Demokratien des 21. Jahrhunderts im Vergleich pp 477-491 | Cite as
Die Herausforderungen des 21. Jahrhunderts
Zusammenfassung
Der demokratische Raum wurde im 20. Jahrhundert in der Regel mit dem Staat und seinen Untergliederungen gleichgesetzt. Hier wird der Mensch zum Bürger und das Volk zum Souverän. Und hier findet der Diskurs über gesellschaftliche Zukunftsalternativen statt. Der Verfassungsstaat bildete den Rahmen, um auf legalem Wege politische Auseinandersetzungen zu einem legitimen Ende zu führen, womit sowohl der innere als möglichst auch der äußere Frieden gesichert werden sollte. „Der Verfassungsstaat ist darauf eingerichtet“, so Dolf Sternberger, „Einigung zu ermöglichen.
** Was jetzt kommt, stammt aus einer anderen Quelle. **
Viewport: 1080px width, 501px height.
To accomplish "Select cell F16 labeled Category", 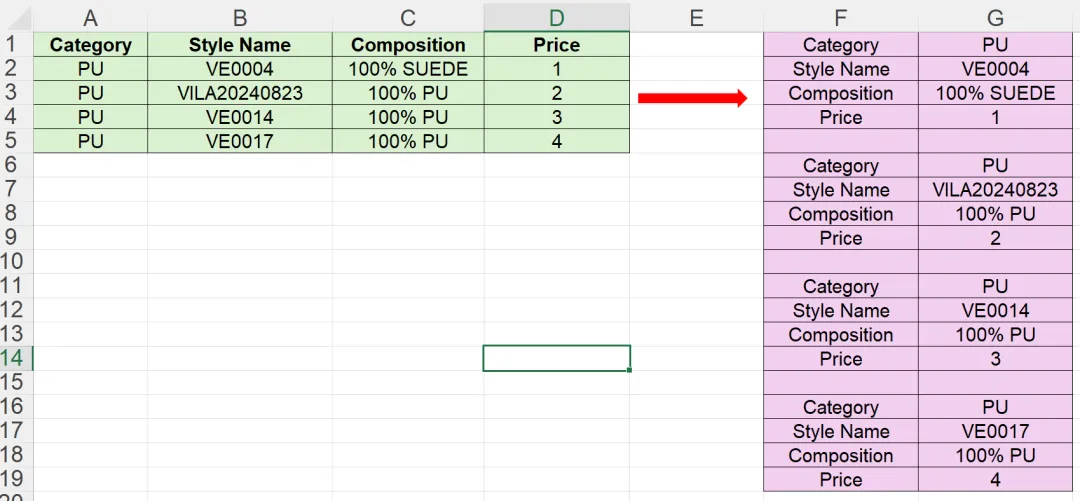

Sie geschieht entweder im Wege des materialen Kompromisses oder durch die Einhaltung der Spielregel, dass Mehrheit bestimmen, Minderheit sich fügen soll, oder schließlich durch Rekurs auf die Entscheidung des Gerichts, welches die uneinigen Parteien als unparteiische Instanz respektieren.“1 Die folgenden Überlegungen zielen darauf, mögliche Unterschiede zwischen der Rolle des Staates im 20. und der im 21. Jahrhundert prononciert herauszustellen.